Diagnosen

Schon zurzeit Jesu lieferten die Leute, die Kranke zu Jesus brachten, dass er sie heile, gleich die Diagnose mit.

Die Leute machen es den Psychotherapeuten, Seelsorgern und Ärzten leicht. Sie bringen gewöhnlich selbstgestellte Diagnosen mit, die sie in zahlreichen Gesprächen mit Angehörigen oder Bekannten erarbeitet haben und im Sprechzimmer – nach Rücksprache mit den Wartenden, die auch schon solche Beschwerden hatten – verfeinern und erweitern konnten. So stellen sie den Arzt, den Seelsorger oder Psychotherapeuten häufig vor ein doppeltes Problem: Sie von ihrer Diagnose, die ihnen schon von so vielen bestätigt wurde, abzubringen und sie für seine neu gestellte Diagnose zu gewinnen. 

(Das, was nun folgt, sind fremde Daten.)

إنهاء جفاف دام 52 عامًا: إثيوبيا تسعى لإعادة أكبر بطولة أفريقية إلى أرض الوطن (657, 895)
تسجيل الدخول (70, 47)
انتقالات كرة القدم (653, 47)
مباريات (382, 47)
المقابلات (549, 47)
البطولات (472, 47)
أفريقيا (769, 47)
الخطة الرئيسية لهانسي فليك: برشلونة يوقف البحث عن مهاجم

Schon zurzeit Jesu lieferten die Leute, die Kranke zu Jesus brachten, dass er sie heile, gleich die Diagnose mit. Sie erklärten kurz und bündig: "ein Dämon quält ihn!" Jesus, konnte - im Unterschied zu den Ärzten – auch ohne Diagnose, jede Art von Krankheit heilen. Ärzte, Seelsorger oder Psychotherapeuten aber sind, das gilt in gleicher Weise für leibliche wie seelische Gebrechen, darauf angewiesen, die wahren Ursachen einer Krankheit zu entdecken. Weil Krankheiten sich gern verstecken, werden oft die wahren Ursachen einer Krankheit nicht erkannt. Ultraschallgeräte oder Röntgenschirme, auch gesprächstherapeutische Sitzungen machen oft nur die Folgen einer verborgenen Not sichtbar. Heilung ist nur möglich, wenn es gelingt, auch die Sorgen und Ängste, die hinter einer Krankheit stecken, zu entdecken.